Australia's resources industry is undergoing rapid expansion. Project developers should focus early on acquiring suitable engineering firms, mining contractors and construction firms because capacity in these sectors over the next 12 to 24 months is likely to be extremely tight.
The Australian resources market is also currently characterised by a high degree of takeover activity. Consolidation is likely to be seen in many sectors of the mining industry, including iron ore, gold and base metals.
State governments approach resource projects differently. Some states, eg Western Australia and Queensland, commonly use instruments known as State Agreements when developing significant mining, oil and gas projects. These are in addition to regulatory issues and are essentially contracts between the state and private developers where each commits to certain undertakings and obligations in relation to a project.
Under State Agreements, states will typically promise to grant certain rights, expedite processes and possibly also grant concessions in return for undertakings to develop a particular project within a certain time frame. Developers may also need to undertake to operate secondary processing, commit to community development plans and provide employment opportunities.
Developing mining, oil and gas projects in Australia requires a range of statutory approvals. Though not an exhaustive list, several key approvals are set out below.
Environmental approvals may be required from both a state goverment and the Federal Government. Most states have an environmetal assessment process for resources projects, which can take as little as a few weeks or as long as several years, depending on the project's size and potential environmental impact.
An emerging issue is the impact of greenhouse gas emissions and the extent to which environmental regulatory authorities take these into account – an increasing occurrence in environmental impact assessments. See also the Real Property chapter.
Australian law recognises the native title rights of traditional, indigenous inhabitants in areas where those rights have not been extinguished, for example by the grant of freehold title. Registered native title claimants and determined native title holders have certain important procedural rights, which must be accommodated in the development of most resources projects. See also the Real Property chapter.
Emissions Trading Scheme
Australia will commence carbon pricing in July 2012. This will initially involve a fixed charge but is ultimately intended to move to an emissions trading scheme. These developments will significantly impact on the cost of developing and operating most resources projects. See also the Environment and Climate Change chapter.
States and territories have their own legislation dealing with rights of access to land and how land can be owned, leased, licensed, transferred and otherwise dealt with. These regimes usually comprise several pieces of interlocking legislation, which affect the grant of land for access to projects, the development of infrastructure such as pipelines, railways and ports and for general purposes. See also the Real Property chapter.
Again, states and territories have their own legislation governing the grant of different types of rights to explore for and extract minerals from defined areas. Most states also have a network of specialist courts and tribunals overseeing and resolving disputes between parties as to their competing rights to minerals.
State and territory legislation deals with the grant of rights to explore for and extract petroleum products. There is also federal legislation, which complements the state-based regimes.
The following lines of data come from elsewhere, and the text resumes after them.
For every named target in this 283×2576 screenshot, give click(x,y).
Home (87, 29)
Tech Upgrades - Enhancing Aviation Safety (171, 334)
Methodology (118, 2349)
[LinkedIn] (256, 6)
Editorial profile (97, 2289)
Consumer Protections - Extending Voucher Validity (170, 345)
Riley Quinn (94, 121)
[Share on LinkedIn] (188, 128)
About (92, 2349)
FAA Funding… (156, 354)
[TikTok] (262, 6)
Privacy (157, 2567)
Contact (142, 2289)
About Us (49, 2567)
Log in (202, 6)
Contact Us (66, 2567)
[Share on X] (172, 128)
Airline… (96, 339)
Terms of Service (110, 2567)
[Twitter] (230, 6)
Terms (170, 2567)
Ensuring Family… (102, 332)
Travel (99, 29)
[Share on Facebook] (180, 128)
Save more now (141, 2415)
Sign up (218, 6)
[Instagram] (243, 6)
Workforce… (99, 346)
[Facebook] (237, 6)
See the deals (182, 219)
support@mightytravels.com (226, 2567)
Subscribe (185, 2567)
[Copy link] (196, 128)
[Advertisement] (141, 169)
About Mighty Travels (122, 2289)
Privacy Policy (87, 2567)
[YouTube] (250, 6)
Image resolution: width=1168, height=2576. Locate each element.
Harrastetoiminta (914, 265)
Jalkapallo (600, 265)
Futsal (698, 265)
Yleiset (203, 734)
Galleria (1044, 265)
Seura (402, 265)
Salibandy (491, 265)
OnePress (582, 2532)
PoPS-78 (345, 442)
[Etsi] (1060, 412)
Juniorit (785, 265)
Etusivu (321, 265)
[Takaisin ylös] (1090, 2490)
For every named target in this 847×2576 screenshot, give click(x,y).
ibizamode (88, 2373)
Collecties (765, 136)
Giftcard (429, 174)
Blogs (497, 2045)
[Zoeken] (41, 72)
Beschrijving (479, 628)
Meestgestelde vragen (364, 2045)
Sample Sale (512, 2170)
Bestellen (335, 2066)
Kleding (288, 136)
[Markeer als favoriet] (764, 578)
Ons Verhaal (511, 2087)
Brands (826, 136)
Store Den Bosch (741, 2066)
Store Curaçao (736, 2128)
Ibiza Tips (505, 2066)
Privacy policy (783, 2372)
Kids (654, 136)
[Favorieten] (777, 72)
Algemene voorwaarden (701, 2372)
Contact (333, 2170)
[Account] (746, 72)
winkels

Occupational health and safety
Specialist occupational heath and safety legislation at state and territory levels imposes significant obligations on companies and individuals. A notable feature is the imposition of personal liability on directors and senior officers of companies where there has been a failure to provide a safe system of work or other failure to comply with occupational health and safety legislation. Business systems and appropriate contractual arrangements must be in place to ensure compliance.
Enterprise Migration Agreements
The National Resources Sector Employment Taskforce foreshadowed that there would be skills shortages in the resources sector and recommended the introduction of Enterprise Migration Agreements (EMA). In May 2011, the Federal Government acted on those recommendations and introduced the EMA to help the resources sector meet its skills needs. The EMA is unique to major projects in the resources sector and will be an agreement between the Department of Immigration and either the project owner or prime contractor. It will act as an umbrella migration arrangement for the resources project. To be eligible, the resources project must have a capital expenditure of more than AU$2 billion and employ more than 1,500 workers. Under an EMA, occupations that are not eligible for standard migration programs can be sponsored, provided the project can justify a genuine need that cannot be met from the Australian labour market.
The EMA will set out the number of overseas workers who can be engaged on the project, why they are required and the training commitments that must be met by the project owner. Once the EMA is in place, the 457 visa applications associated with an EMA will be subject to expedited processing. Overseas workers sponsored under an EMA will be subject to the protections in the Migration Legislation Amendment (Worker Protection) Act 2008 (Cth).